Gov. Kay Ivey on Tuesday announced that Decatur will receive a $750,000 COVID-19 recovery act grant that the city plans to use on a variety of needs, from rental and utility assistance and small business loans to fire and rescue equipment.
Decatur Community Development Manager Allen Stover said $314,000 of the funding will pay for five cardiac monitors, five mechanical chest compression devices, five laryngoscopes and personal protective equipment for Decatur Fire & Rescue.
“It’s a great benefit for the citizens,” said Fire Chief Tracy Thornton. “And it saves the city a lot of money getting this grant.”
When the new LUCAS CPR devices and cardiac monitors are available, “we will be able to put brand-new equipment on front-line trucks, and the older equipment will be put in staff and reserve vehicles,” Thornton said. That way, department staff will have equipment if they’re out and close to a call and can respond quickly.
Thornton said the video laryngoscope features a screen so its user can avoid “being right down in (the patient’s) face” while examining the throat.
Another $353,000 will go toward loans for small businesses impacted by the pandemic.
“We will administer that program,” Stover said. “We’ve still got to get that program solidified.”
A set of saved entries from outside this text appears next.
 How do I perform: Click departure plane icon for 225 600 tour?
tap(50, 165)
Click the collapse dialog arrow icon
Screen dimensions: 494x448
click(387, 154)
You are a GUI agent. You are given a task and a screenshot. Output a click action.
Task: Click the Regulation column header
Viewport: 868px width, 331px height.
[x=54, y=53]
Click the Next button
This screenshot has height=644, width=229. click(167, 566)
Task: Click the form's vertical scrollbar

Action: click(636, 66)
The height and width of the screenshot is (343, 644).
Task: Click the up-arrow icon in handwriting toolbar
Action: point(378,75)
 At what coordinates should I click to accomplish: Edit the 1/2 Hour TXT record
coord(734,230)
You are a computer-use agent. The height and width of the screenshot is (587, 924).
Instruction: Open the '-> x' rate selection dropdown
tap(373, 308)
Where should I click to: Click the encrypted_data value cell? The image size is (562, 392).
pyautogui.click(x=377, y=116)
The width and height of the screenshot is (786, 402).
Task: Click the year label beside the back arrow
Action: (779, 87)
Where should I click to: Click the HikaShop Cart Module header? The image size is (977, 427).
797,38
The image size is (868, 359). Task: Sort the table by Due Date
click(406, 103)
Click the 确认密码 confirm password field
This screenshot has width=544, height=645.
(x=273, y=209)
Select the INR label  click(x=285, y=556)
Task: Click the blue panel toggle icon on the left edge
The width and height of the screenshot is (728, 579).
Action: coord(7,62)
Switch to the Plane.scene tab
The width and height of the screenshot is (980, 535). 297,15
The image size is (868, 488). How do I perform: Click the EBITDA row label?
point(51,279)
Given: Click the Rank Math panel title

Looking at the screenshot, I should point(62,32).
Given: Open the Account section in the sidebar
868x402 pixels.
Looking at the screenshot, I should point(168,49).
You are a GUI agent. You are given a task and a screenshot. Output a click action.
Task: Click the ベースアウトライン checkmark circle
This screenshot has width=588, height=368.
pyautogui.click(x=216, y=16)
Ivey on Tuesday announced grants of $4.5 million — with Tuscaloosa also receiving $750,000 and Birmingham and Mobile each receiving $1.5 million. The awards are part of more than $40 million allocated to Alabama under a special Community Development Block Grant program funded from the federal Coronavirus Aid, Relief and Economic Security (CARES) Act.
The money must be spent on projects relating to the recovery from or preventing the spread of the COVID-19 virus or any future infectious diseases.
According to Stover, the Decatur City Council is to vote on accepting the grant at its regular meeting May 17.
The Decatur grant provides $70,000 in rental, mortgage and utility assistance, Stover said. “We’ll partner with the Community Action Partnership of North Alabama to make these funds available,” he said. It will be two to three weeks before that funding is available, according to Stover.
Rental assistance is already available through CAPNA to qualifying individuals in Decatur and Morgan County affected by COVID-19 and the agency also provides utility assistance.
The grant will also provide $13,000 for a walk-in freezer for Hands Across Decatur, a nonprofit focused on meeting the needs of the homeless.
Ivey said in the release that additional grants to other Alabama cities and counties will be announced as applications are processed.
“As Alabama continues to make progress to end this pandemic, these funds will help people in some of Alabama’s largest cities to rebound from COVID-19,” Ivey said.
The funds were made available to the state by the U.S. Department of Housing and Urban Development and can be used to support COVID-19 testing and vaccinations; rental, mortgage and utility assistance; assistance to food banks and pantries; job creation and business assistance and related projects to provide pandemic relief.
Alabama counties and entitlement communities receiving the CDBG-COVID funds were required to make an application with the Alabama Department of Economic and Community Affairs. Stover said the city applied for the grant early this year.